-- AVAILABLE RECORDS --
*****

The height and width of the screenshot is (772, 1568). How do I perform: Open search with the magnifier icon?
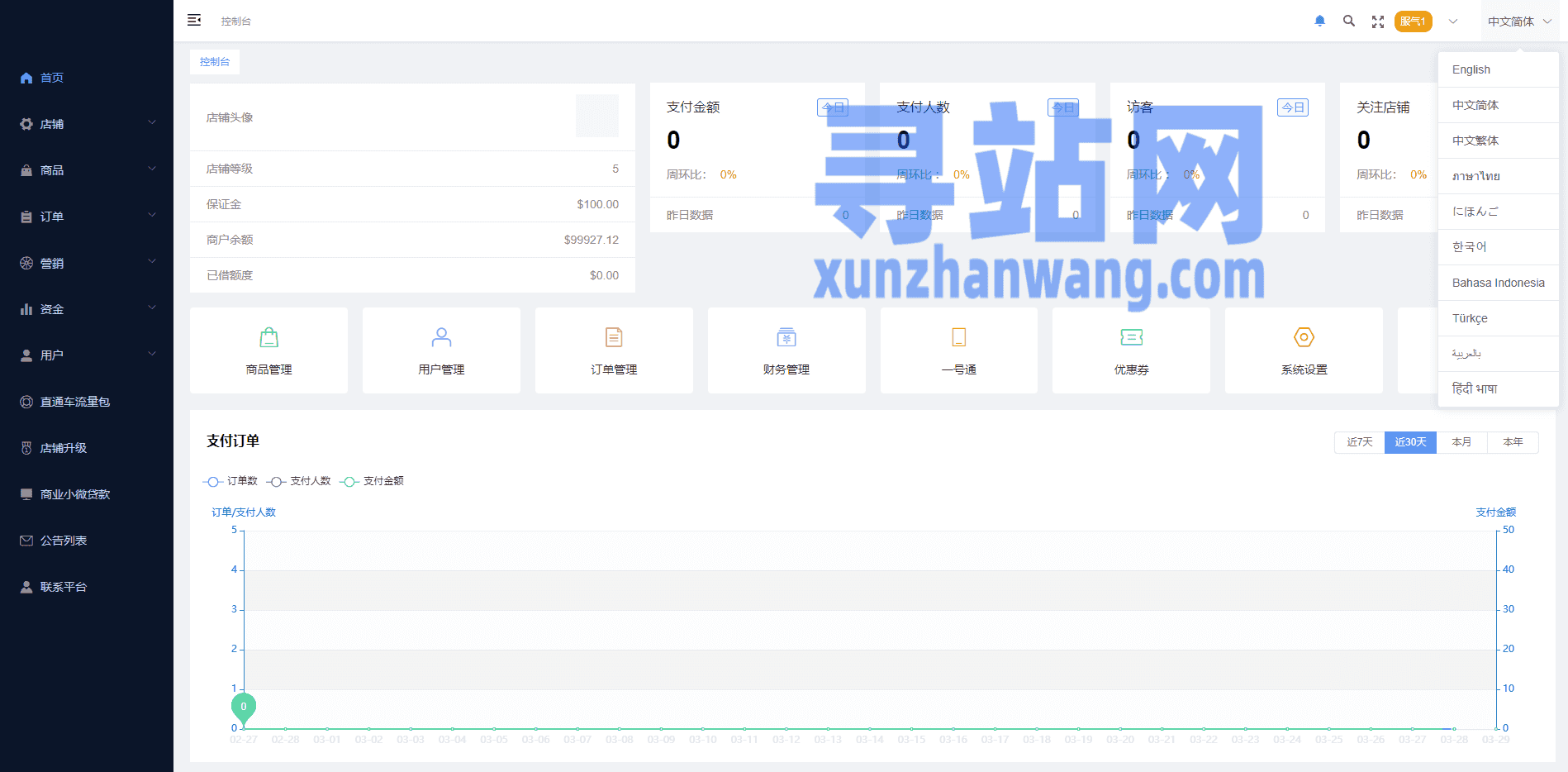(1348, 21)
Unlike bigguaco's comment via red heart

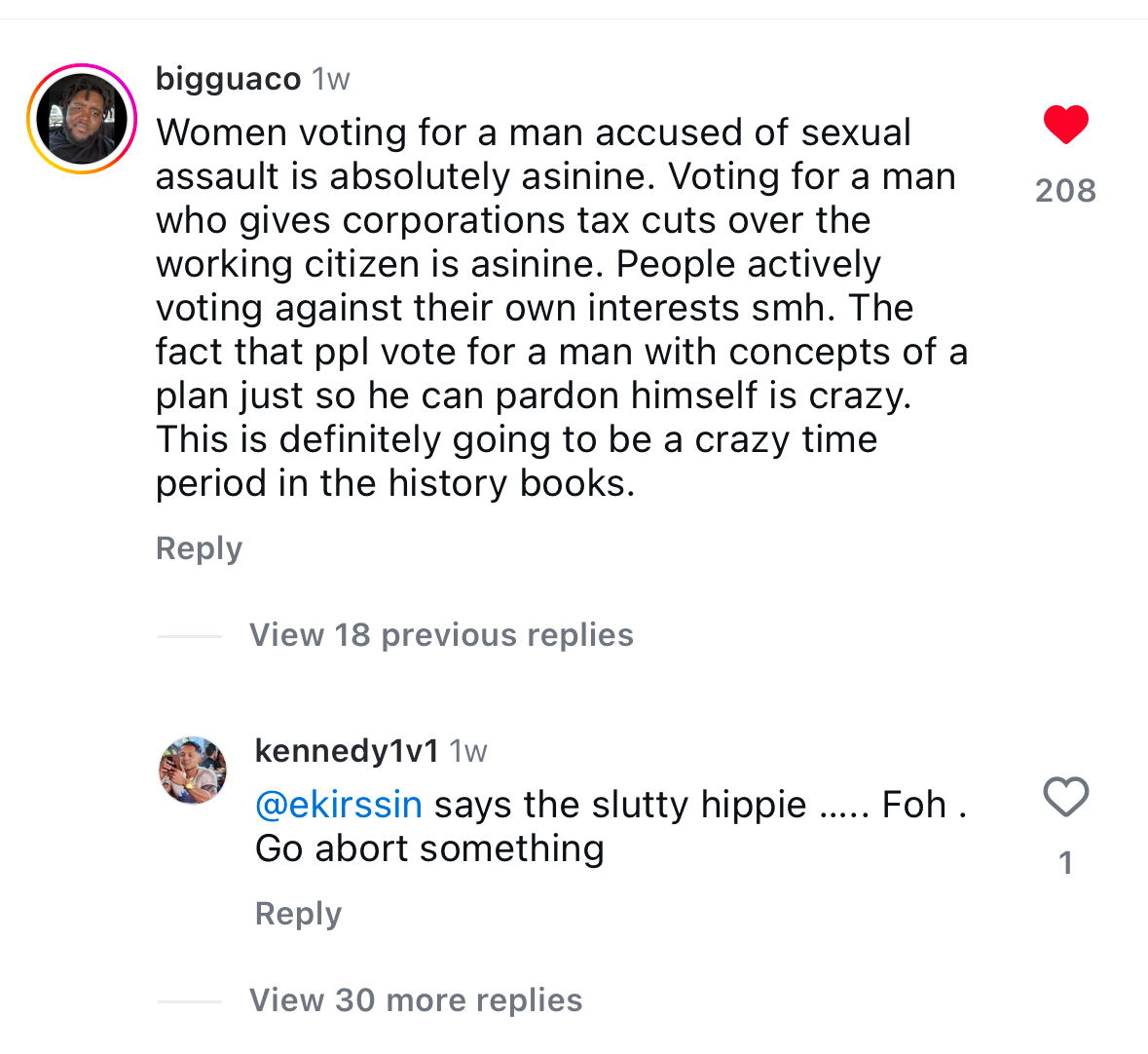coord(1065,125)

*****

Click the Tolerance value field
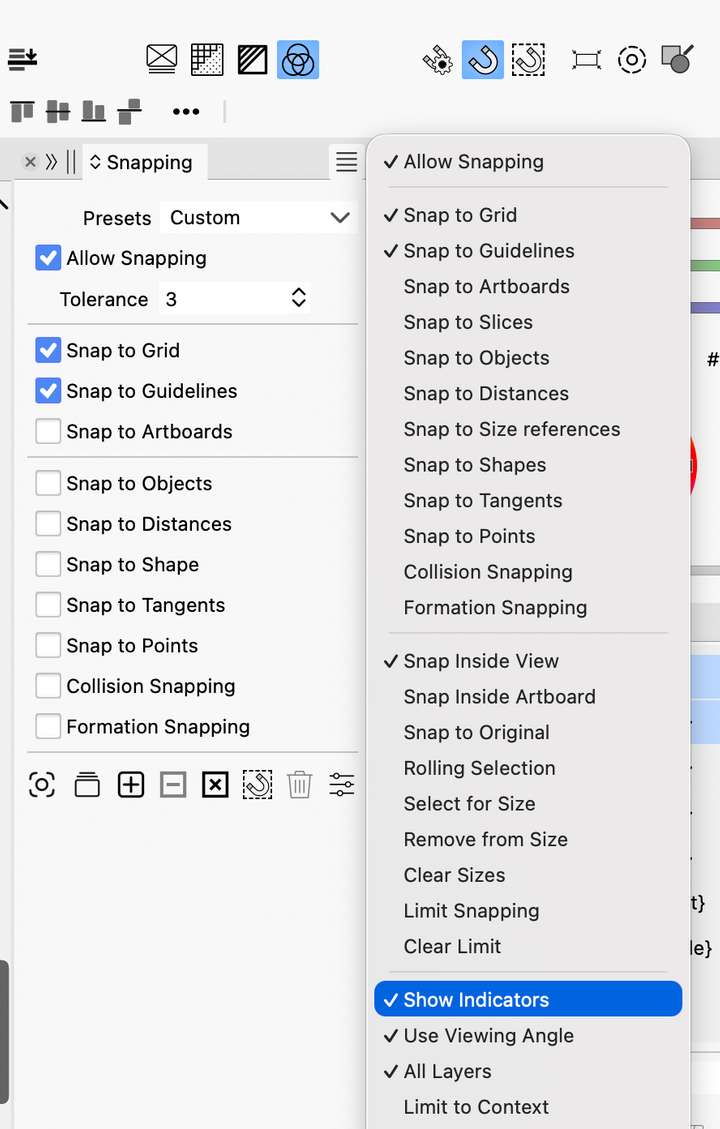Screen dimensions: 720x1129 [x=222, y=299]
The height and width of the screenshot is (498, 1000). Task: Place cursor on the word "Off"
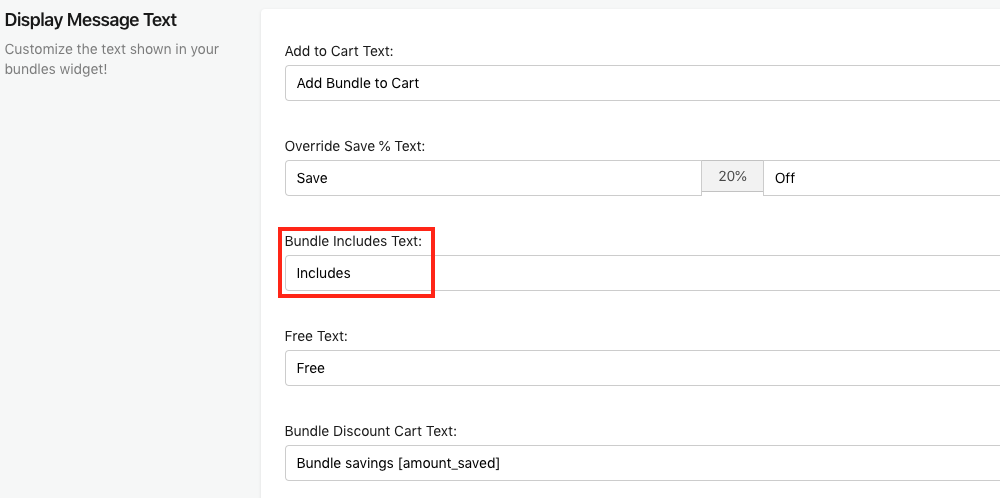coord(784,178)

*****

-- DO THIS --
Edit the part that opens with the line containing "Click the Tolerance value field" and closes with the line containing "coord(784,178)", replacing "cursor" with "pointer" and leaving everything else unchanged, and leave the pictures out of your answer.

-- WRITTEN ANSWER --
Click the Tolerance value field
Screen dimensions: 720x1129 [x=222, y=299]
The height and width of the screenshot is (498, 1000). Task: Place pointer on the word "Off"
coord(784,178)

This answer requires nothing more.